Salmon and Veggie Egg Muffins
Fast, easy, versatile and nutritious: This recipe has it all. Bell pepper, spinach and whole-grain bread—ingredients that fit right in with one of AICR’s Cancer Prevention Recommendations to eat a diet rich in whole grains, vegetables, fruits and beans. Each delicious serving provides 22 grams of satisfying protein thanks to the eggs and convenient salmon in a pouch. Make a batch and serve in the morning with a bowl of sweet and juicy berries; pack one for a grab-and-go snack; or plan a breakfast-for-dinner theme night and serve with a colorful mix of cherry tomatoes, avocado and cucumber.
Ingredients
- Nonstick cooking spray
- 2 tsp. extra-virgin olive oil
- 1/2 red bell pepper, cut into 1/2-inch dice
- 2 cups baby spinach, roughly chopped and packed
- 2 green onions, trimmed, sliced and chopped
- 5 large eggs
- One 2.6-ounce pouch wild-caught pink salmon in extra-virgin olive oil, flaked*
- 1/2 cup shredded reduced-fat Cheddar cheese
- 1/4 cup fresh basil, finely chopped
- Kosher salt and black pepper, to taste
- 100% whole-grain bread, toasted
- Optional spreads for toast: Smashed avocado, olive oil, nut butter, hummus, butter substitute
Directions
- Preheat oven to 350°F. Lightly coat 6-cup muffin pan with nonstick cooking spray and set aside.
- Heat oil in nonstick skillet over medium-high heat. Add peppers and cook, stirring frequently, until tender, 5 minutes. (Adjust heat to medium if peppers begin to burn.) Add spinach and onions and cook, stirring frequently, until wilted, 2 minutes. Set aside to cool slightly.

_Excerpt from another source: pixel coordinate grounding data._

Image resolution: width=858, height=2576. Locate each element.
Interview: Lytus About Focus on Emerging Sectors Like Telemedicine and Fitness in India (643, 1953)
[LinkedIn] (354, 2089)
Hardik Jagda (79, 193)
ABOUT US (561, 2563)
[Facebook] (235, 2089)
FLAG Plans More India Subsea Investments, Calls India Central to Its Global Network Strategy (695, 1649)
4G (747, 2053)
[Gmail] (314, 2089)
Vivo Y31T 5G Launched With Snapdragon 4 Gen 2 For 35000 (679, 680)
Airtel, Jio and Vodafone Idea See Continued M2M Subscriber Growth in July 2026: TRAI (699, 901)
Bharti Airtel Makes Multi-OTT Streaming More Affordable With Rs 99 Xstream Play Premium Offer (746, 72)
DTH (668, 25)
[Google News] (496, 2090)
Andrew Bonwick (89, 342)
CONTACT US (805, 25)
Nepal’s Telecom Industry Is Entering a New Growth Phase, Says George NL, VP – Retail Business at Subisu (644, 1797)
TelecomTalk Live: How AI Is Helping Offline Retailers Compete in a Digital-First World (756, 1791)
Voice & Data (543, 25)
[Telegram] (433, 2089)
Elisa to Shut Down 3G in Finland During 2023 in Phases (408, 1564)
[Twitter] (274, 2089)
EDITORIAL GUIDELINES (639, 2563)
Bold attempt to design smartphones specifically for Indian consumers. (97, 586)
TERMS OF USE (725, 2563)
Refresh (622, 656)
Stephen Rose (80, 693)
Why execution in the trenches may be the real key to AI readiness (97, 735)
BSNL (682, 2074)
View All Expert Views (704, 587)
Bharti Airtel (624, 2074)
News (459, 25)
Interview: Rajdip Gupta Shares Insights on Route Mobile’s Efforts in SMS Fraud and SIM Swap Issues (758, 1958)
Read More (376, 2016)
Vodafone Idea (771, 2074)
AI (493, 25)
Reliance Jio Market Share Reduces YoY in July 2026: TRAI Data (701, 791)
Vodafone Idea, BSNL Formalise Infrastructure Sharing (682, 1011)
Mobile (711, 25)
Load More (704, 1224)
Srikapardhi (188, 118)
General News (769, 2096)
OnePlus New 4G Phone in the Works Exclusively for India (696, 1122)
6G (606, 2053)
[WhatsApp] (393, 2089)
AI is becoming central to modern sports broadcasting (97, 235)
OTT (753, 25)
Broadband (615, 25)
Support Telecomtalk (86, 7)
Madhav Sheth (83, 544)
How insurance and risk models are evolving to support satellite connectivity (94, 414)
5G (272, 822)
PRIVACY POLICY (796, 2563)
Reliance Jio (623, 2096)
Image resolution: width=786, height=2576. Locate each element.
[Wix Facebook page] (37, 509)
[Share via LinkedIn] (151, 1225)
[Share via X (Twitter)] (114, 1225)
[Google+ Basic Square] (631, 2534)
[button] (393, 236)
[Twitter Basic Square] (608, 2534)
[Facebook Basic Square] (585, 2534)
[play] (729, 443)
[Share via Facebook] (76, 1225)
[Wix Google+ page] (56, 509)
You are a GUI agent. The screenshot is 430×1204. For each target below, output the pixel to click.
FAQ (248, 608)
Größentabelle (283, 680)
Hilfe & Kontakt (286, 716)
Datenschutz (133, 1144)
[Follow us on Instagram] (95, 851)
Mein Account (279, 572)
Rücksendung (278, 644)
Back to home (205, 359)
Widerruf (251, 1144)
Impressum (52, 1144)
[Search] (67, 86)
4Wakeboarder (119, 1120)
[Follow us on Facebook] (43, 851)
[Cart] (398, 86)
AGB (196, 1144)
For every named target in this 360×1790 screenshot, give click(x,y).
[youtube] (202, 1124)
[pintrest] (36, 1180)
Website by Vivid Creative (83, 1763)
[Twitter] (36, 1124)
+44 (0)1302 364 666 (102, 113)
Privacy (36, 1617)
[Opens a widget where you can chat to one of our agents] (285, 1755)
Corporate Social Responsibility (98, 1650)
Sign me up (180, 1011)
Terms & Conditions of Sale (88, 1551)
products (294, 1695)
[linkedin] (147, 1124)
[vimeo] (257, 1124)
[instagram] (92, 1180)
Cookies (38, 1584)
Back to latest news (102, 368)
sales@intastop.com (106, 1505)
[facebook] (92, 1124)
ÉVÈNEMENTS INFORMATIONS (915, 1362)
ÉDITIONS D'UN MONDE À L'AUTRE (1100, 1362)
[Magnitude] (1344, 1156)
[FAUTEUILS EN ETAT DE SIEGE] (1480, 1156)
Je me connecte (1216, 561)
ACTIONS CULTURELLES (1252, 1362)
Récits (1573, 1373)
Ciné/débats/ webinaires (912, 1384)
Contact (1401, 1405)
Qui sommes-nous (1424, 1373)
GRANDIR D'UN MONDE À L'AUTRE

- Crack eggs into large bowl. Whisk until well combined. Stir in salmon, cheese, basil, cooked vegetables and salt and pepper until combined. Use a 1/3 measuring cup to divide mixture evenly into prepared muffin cups. Bake until eggs are set, about 18 minutes.
- Serve with 1 slice toast with topping of your choice and fruit or vegetable salad on the side.
Notes
*May substitute one 2.6-ounce pouch tuna or half a can of tuna packed in water or oil.